A Conversation for Ask h2g2

Too bad!

Post 13381

Edward the Bonobo - Gone.

>>Didnt she also leave in Russia till she was six years old?

Nine, apparently. But glo'al stops aren't particularly Russian, Plus she doesn't sound particularly Russian otherwise (Except when she sings in Russian). Unlike, say, the guy in Gogol Bordello.


Too bad!

Post 13382

badger party tony party green party

Maybe its just me and accents then, I have been proved to be hopeless in the past when it comes to identifying them. there's a guy in the park who speaks to me most mornings and I cant honestly tell if he's Portugese or Polish raised, sometimes Im inclined to think he's Italiansmiley - erm


I know that Bjork comes from Iceland and loves the London, Cockney accent but to be honest when Ive heard her speaking lately sometimes she sounds as West country as a pint of rough cider.

Maybe its the mix of accents and then the aimed for sound that singers are known to effect that through up wierd or unsusal sounds in her speech.

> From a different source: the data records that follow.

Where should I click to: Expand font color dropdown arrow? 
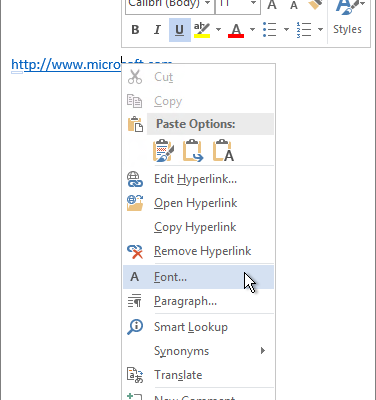(x=252, y=30)
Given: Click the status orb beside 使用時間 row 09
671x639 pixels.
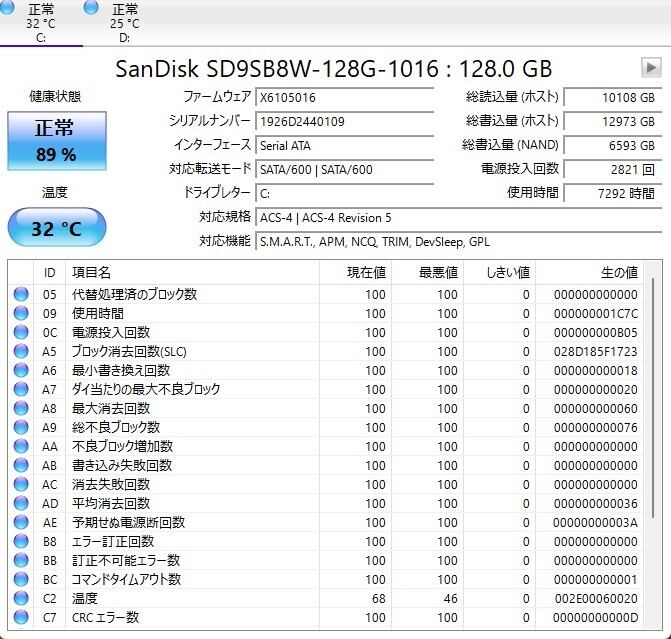Looking at the screenshot, I should tap(21, 313).
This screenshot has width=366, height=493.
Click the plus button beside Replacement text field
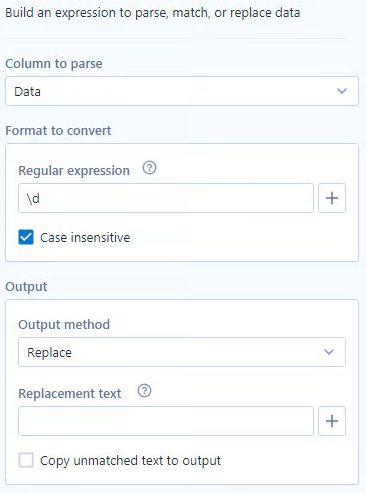[x=332, y=421]
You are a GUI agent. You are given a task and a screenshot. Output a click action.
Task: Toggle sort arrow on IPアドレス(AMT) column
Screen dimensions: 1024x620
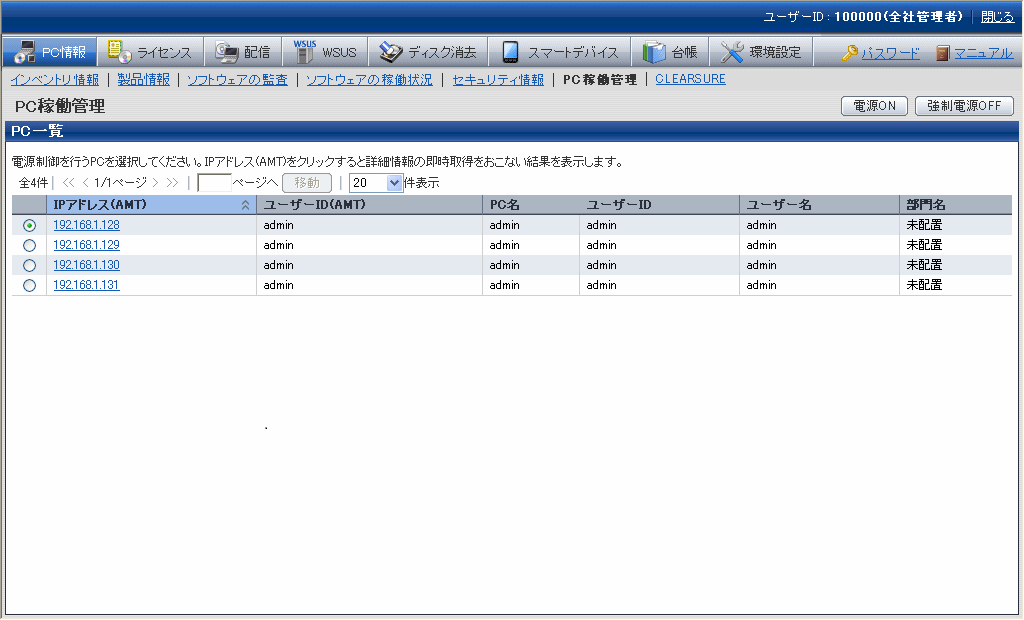pyautogui.click(x=245, y=205)
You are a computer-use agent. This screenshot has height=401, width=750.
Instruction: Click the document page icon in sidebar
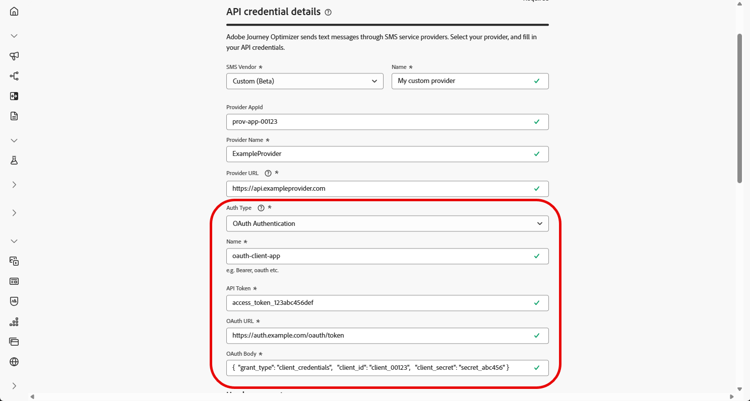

I was listeneing to her last night on the radio and she didi have some odd bits that make her words hard to understand till you hear them a fw times and work out their meaning by context.

I had the same problem with Elvis Costelo and Sting but I think that's as more to do with the way they try to sing as their regional accents.

smiley - rainbow


Too bad!

Post 13383

Edward the Bonobo - Gone.

I've often noticed that Bjork slips momentarily into Sarf London. (Not Cockernee - It's specifically Sarf London). I *think* she lived in Brixton in Sugarcubes days. (I never met her, despite having often been in the area at the time).

Sting - yes, I can definitely detect some poshified North Eastern there. Mr McManus - well, his is from my home territory.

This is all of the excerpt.